• [Gestelde opdracht A]
Herhaal letterlijk het deel van de brief van E. Bouws aan E. du Perron dat opent met de woorden "Op gevaar af" en sluit met "bitse uitval leiden?".
• [Gestelde opdracht B]
Schrijf de brief van E. Bouws aan E. du Perron verder, te beginnen na de laatste zin die gegeven is.

E. Bouws
aan
E. du Perron

[Scheveningen], 23 juli 1933

23 Juli 1933

Beste Eddy,

Op gevaar af je weer te ergeren, wil ik na je briefje van de vorige week, toch nog eenige opmerkingen maken. Je hebt het daarin over een ‘onverkwikkelijke historie’ en over conclusies waarvan je niet weet. Welnu, ik geef graag toe, dat het woord ‘conclusie’ misschien niet juist gekozen en dat ik in plaats daarvan ‘opmerking’ of zoo iets had moeten schrijven. Maar waarom moet een dergelijk slordigheidje tot zoo’n bitse uitval leiden?

Dit onbeduidende geval schijnt mij nochthans als symptoom van belang, de verhouding tusschen ons is in de loop der laatste jaren zoozeer veranderd, dat we geregeld langs elkaar heen praten en elkaar voortdurend misverstaan. Waarom dit zoo moet worden? Waarschijnlijk omdat je mij, in den aanvang van onze omgang, evenzeer als andere nieuwe bekenden, als mensch overschat hebt. En nu zoo langzamerhand tot het gevoel bent gekomen, dat ik, behoudens enkele goede kanten, toch eigenlijk tot de categorie der Zijlstra’s behoor, voor welke beschaving en kunst weinig meer dan maatschappelijke of zakelijke exploitatie-objecten zijn.

Dit is misschien wat al te grof en simplistisch geformuleerd, maar het komt mij toch voor, dat de ontwikkeling van je gevoelens gaat in een dergelijke richting; in, elk geval heb je (terecht) leeren inzien, dat je dichter staat bij een mensch als Marsman dan bij iemand van mijn geestelijke postuur.

• [Rijen uit de dataset]
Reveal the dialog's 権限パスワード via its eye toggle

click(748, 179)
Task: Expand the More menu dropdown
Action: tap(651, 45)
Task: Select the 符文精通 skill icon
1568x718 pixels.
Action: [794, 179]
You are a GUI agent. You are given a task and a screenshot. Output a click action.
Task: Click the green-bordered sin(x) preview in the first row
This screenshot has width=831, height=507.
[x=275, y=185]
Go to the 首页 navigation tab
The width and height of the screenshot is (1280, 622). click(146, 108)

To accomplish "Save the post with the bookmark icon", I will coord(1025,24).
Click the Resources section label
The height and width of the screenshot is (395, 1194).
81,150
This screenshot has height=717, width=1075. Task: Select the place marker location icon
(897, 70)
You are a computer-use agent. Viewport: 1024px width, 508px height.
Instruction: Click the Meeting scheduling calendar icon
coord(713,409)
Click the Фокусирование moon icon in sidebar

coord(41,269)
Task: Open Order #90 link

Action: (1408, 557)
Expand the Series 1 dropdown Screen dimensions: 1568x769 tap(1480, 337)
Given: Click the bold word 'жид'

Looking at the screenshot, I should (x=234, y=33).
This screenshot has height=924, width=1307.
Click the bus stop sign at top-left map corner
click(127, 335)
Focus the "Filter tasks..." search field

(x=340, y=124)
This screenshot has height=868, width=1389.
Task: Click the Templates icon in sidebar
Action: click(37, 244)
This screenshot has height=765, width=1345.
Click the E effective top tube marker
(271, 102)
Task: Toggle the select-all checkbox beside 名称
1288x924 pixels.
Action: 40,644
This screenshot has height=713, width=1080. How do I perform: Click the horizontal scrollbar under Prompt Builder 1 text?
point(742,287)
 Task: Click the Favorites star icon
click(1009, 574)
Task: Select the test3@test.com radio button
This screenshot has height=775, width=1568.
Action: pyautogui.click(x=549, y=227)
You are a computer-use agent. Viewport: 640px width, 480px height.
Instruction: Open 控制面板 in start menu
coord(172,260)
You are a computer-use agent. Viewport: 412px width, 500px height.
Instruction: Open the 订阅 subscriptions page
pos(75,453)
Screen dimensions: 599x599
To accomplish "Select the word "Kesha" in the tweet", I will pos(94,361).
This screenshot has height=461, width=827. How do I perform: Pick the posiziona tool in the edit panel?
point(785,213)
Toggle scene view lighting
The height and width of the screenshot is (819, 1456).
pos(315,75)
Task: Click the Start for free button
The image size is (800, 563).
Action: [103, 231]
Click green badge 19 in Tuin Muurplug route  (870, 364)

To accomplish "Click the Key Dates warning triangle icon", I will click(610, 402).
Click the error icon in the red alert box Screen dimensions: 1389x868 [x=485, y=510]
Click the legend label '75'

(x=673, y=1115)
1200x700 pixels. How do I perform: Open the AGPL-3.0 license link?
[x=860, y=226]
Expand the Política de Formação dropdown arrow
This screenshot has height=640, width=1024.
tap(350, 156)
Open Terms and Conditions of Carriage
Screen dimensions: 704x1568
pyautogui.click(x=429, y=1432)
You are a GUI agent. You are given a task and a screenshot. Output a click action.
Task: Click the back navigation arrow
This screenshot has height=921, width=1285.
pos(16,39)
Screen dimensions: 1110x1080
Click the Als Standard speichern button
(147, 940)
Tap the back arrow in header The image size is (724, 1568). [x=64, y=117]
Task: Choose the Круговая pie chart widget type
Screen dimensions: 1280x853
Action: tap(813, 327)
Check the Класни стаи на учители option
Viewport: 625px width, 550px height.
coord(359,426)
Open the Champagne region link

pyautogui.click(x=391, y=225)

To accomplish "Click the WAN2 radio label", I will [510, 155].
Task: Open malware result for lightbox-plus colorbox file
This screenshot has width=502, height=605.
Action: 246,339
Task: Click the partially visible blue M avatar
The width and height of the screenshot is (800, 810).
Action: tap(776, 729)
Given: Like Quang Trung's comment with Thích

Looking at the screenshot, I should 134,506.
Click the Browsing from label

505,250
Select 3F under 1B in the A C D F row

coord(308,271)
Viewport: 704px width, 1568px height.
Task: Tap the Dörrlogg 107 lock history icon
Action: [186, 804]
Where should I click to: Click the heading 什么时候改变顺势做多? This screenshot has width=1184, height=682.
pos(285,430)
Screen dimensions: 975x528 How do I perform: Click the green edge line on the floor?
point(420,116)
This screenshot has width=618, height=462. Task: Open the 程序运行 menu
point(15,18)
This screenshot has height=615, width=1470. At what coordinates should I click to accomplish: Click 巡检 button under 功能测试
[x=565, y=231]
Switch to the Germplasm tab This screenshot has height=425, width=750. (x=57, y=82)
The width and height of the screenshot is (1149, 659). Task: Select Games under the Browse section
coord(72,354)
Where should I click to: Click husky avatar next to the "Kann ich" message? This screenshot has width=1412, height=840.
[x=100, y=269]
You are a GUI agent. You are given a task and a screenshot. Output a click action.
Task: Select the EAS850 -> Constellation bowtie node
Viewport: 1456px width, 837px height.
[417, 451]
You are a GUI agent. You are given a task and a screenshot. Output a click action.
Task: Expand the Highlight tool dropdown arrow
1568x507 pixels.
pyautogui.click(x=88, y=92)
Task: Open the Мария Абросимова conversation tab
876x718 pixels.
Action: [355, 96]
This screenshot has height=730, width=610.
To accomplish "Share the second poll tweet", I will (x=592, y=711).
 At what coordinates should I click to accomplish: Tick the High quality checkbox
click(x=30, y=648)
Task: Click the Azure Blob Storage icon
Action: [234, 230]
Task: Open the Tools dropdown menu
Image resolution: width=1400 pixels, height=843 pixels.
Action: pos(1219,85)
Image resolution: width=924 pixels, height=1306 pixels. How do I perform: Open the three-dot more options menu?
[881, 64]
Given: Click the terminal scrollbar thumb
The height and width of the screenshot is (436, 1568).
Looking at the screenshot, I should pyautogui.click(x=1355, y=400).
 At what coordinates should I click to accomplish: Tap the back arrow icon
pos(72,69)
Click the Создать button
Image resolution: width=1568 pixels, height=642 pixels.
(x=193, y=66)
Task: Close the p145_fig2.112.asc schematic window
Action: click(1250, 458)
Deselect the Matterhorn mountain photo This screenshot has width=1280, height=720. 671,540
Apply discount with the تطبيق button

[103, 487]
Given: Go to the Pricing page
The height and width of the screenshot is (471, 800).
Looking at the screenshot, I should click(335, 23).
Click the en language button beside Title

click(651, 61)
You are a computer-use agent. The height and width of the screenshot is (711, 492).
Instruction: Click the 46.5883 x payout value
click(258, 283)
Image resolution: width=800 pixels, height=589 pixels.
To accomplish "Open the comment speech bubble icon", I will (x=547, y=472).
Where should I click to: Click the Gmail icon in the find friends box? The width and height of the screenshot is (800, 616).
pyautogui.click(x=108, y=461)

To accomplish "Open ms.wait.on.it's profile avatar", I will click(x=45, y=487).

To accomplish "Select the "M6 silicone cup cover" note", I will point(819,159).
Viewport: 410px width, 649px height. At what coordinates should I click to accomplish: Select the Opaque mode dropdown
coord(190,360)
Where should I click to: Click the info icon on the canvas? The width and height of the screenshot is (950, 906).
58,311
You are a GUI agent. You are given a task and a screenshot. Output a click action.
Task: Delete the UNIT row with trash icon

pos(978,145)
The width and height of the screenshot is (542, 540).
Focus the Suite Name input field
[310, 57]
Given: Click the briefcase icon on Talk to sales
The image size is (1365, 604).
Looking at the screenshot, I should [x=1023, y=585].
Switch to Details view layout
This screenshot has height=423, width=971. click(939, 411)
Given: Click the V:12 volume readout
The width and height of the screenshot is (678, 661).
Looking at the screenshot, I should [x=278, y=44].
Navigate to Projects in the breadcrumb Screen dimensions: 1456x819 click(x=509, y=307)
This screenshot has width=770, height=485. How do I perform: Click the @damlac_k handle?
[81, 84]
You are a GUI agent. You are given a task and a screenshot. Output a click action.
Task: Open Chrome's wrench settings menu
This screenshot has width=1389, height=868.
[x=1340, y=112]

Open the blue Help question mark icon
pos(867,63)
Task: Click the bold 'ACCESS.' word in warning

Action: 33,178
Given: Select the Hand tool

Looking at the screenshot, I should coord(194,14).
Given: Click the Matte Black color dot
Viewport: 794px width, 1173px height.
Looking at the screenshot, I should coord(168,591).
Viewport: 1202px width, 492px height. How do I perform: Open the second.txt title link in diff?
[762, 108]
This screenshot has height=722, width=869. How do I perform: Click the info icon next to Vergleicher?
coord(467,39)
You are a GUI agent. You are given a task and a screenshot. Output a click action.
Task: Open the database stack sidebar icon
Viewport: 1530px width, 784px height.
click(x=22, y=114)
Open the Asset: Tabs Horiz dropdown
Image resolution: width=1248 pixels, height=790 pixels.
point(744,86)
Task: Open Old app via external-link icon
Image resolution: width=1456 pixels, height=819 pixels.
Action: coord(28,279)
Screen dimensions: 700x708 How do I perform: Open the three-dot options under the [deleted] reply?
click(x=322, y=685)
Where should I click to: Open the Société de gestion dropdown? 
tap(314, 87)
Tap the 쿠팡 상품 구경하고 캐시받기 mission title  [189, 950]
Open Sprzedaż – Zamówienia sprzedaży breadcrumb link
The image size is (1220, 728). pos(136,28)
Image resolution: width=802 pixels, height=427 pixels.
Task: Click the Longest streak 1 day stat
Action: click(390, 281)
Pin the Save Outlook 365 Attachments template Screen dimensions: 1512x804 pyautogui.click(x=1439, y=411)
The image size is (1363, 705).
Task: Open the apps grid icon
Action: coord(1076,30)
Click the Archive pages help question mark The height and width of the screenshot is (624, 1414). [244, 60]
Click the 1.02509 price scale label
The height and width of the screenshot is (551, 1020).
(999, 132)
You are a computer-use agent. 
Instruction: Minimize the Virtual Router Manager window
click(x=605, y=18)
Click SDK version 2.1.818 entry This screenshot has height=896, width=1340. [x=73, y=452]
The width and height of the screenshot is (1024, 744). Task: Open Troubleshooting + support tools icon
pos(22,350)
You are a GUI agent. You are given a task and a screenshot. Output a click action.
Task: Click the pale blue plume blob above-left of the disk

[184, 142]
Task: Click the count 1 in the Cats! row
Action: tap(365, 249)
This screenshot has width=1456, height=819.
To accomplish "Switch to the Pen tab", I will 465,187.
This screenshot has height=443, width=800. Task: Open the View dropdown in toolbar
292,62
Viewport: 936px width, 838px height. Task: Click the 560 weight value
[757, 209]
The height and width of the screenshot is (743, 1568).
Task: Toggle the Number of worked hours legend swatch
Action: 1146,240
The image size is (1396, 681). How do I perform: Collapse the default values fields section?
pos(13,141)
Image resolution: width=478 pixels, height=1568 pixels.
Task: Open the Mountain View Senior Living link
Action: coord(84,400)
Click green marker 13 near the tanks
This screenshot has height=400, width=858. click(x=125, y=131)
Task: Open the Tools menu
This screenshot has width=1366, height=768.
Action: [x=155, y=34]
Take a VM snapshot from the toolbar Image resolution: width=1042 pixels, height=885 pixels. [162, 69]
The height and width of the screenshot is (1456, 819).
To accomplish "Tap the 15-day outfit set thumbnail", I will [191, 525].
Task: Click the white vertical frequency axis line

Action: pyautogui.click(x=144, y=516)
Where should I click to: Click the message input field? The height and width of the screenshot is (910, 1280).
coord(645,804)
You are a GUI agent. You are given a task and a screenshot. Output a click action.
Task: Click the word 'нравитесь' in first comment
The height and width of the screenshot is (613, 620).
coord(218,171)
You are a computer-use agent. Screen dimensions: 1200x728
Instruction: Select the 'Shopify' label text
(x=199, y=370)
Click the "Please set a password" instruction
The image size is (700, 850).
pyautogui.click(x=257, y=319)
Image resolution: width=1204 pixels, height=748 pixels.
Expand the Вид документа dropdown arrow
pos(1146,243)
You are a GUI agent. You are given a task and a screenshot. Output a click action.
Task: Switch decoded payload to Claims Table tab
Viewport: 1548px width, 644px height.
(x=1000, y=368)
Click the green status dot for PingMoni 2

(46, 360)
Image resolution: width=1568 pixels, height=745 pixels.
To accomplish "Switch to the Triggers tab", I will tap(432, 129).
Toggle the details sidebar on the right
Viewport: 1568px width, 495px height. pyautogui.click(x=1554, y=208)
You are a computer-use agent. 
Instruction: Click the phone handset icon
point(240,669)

• [Schriftelijk antwoord A]
Op gevaar af je weer te ergeren, wil ik na je briefje van de vorige week, toch nog eenige opmerkingen maken. Je hebt het daarin over een ‘onverkwikkelijke historie’ en over conclusies waarvan je niet weet. Welnu, ik geef graag toe, dat het woord ‘conclusie’ misschien niet juist gekozen en dat ik in plaats daarvan ‘opmerking’ of zoo iets had moeten schrijven. Maar waarom moet een dergelijk slordigheidje tot zoo’n bitse uitval leiden?

• [Schriftelijk antwoord B]
Ik ben (dit zonder enige ‘bescheidenheid’ gezegd) te dom en te geborneerd om jou en je soortgenooten blijvend au sérieus te kunnen nemen, au fond gaf jouw brief van 6 Juli mij lol van dezelfde soort, als mijn brief van 4 Juli aan jou verschafte. Een essay als Politicus zonder partij is voor jou zeker niet geschreven, daarvoor mist het te zeer de eerbied, welke jij, in je brief, opeischt voor ‘die arme menschen, die zich verbeelden in de literatuur wat te presteeren’.

Ik stel me voor dat je, dit lezend, je schouders ophaalt en bij jezelf denkt: ‘de man is inderdaad grenzeloos dom’, maar ik zou zelfs nog een stapje verder willen gaan. Jouw artikel ‘Als voorbeeld van hygiene’ heeft een inconsequent slot, m.i. moest het leiden tot het lidmaatschap van een ‘Hoogere Kulclub’, verbond van onbevlekte literatoren.

Alhoewel er misschien van jouw kant reden is, om dit weer mis te verstaan als een misplaatst grapje, meen ik het je toch te moeten schrijven omdat ik het nu eenmaal zoo zie, alleen wil ik er op gevaar af je onaangenaam te zijn, aan toevoegen, dat ik je als schrijver niet minder waardeer als vroeger. Als mensch zie ik je evenwel nu, in je behoefte naar ‘anerkennung’, als een soortgenoot van Dirk Coster, ook al bezit jij dingen als talent en vernuft op een geheel ander plan dan het zijne. En dat inzicht (misschien is het volkomen onjuist), heeft aan mijn kant geleid tot gebrek aan begrip en vooral aan waardeering van de toon van verschillende van je brieven uit de laatste tijd en anderszijds mij dingen doen schrijven, welke jou waarschijnlijk terecht, domheden schenen.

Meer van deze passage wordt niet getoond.